A mathematical investigation of different growth rates in simultaneous tumors at two distant sites
thesisposted on 23.05.2021, 18:44 by Farjana Aktar
Experimental data demonstrates that simultaneous injection of cancer cells at two distinct sites often results in one large and one small tumour. Unbalanced tumour-stimulating inflammation is hypothesized to be the cause of this growth rate separation, causing one tumour to grow faster than the other. Here, a mathematical model for immune recruitment and competition between two cancer sites is developed to explore the role of tumour-promoting inflammation in the observed growth rate separation.
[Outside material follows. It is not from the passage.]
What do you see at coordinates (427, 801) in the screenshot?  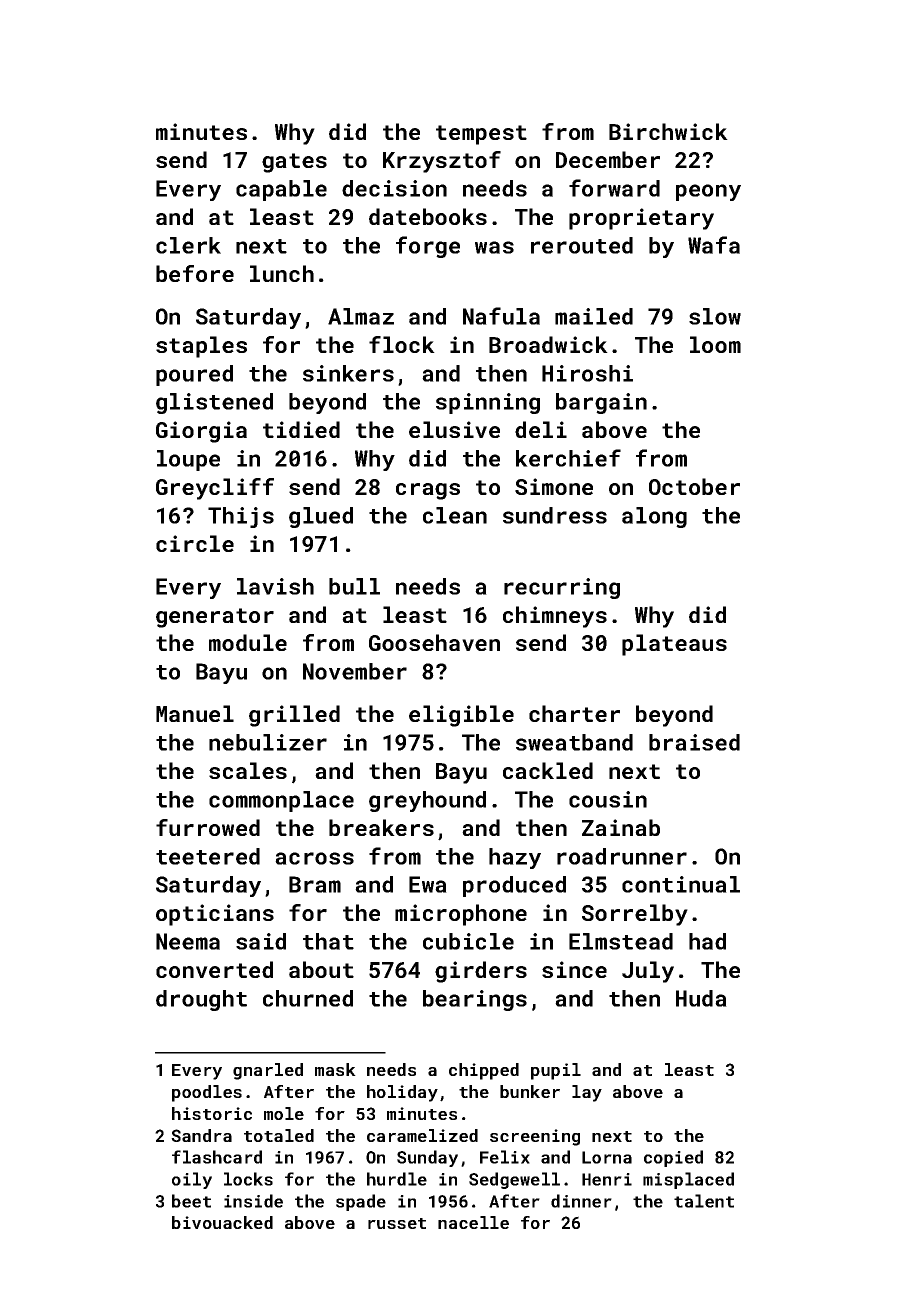 I see `greyhound` at bounding box center [427, 801].
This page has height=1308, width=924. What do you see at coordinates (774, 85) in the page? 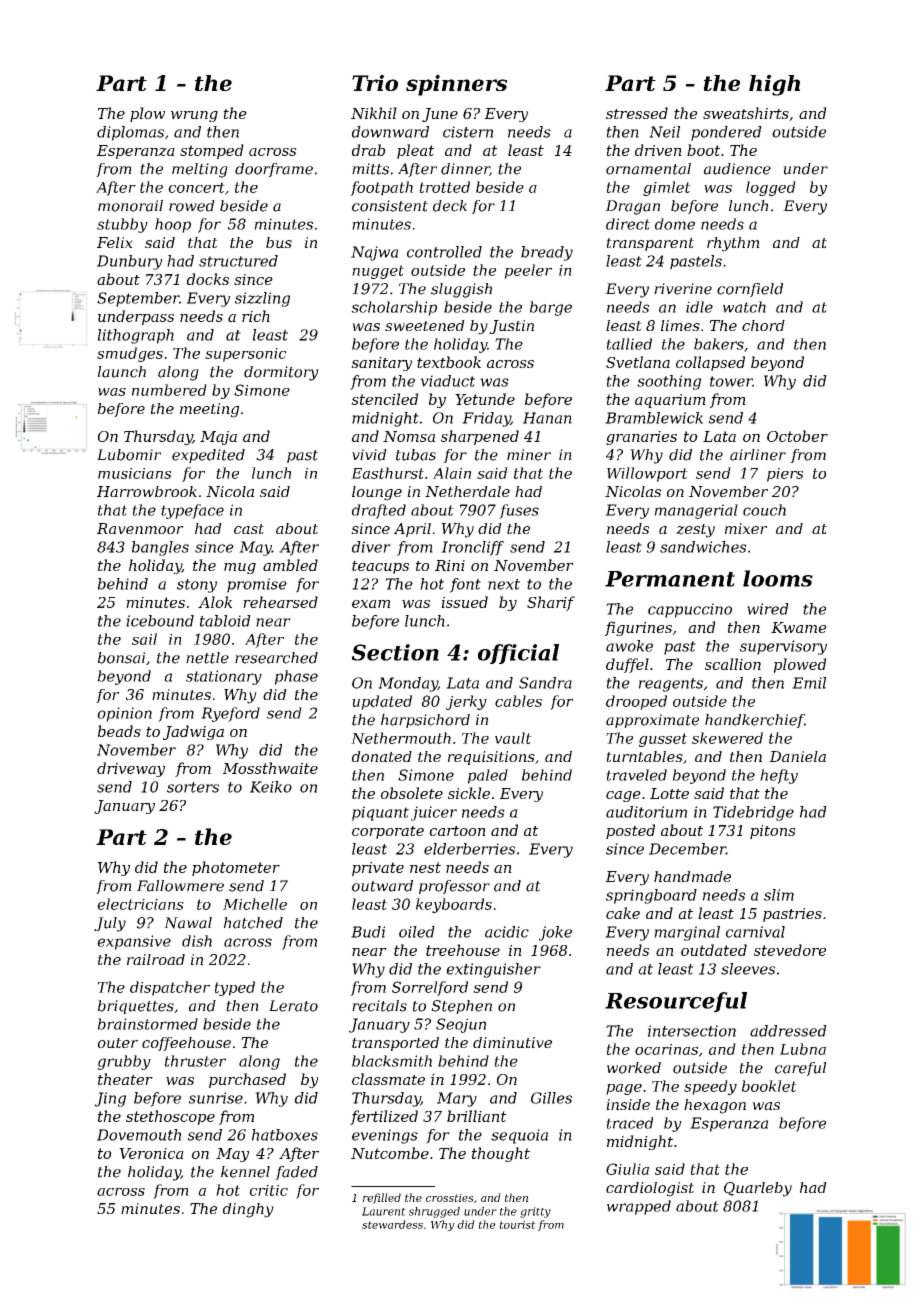
I see `high` at bounding box center [774, 85].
Due to the experimental set-up, immune predation may be neglected, focusing the model on tumour-promoting immune actions. A new mathematical model with localized immune recruitment and competition between the two cancer sites is developed using a multi-compartment ODE system. A simulated annealing algorithm is used to fit the model to control data (one tumour burden). Stability and parameter sensitivity analyses are used to explore the mathematical model and parameter space. Next, the two-tumour scenario is predicted by testing parameter values tied to possible biological mechanisms of action. The model predicts that indeed inflammation may be a contributor to growth rate separation observed in simultaneous tumour growth, if one site is pre-inflamed compared to the other.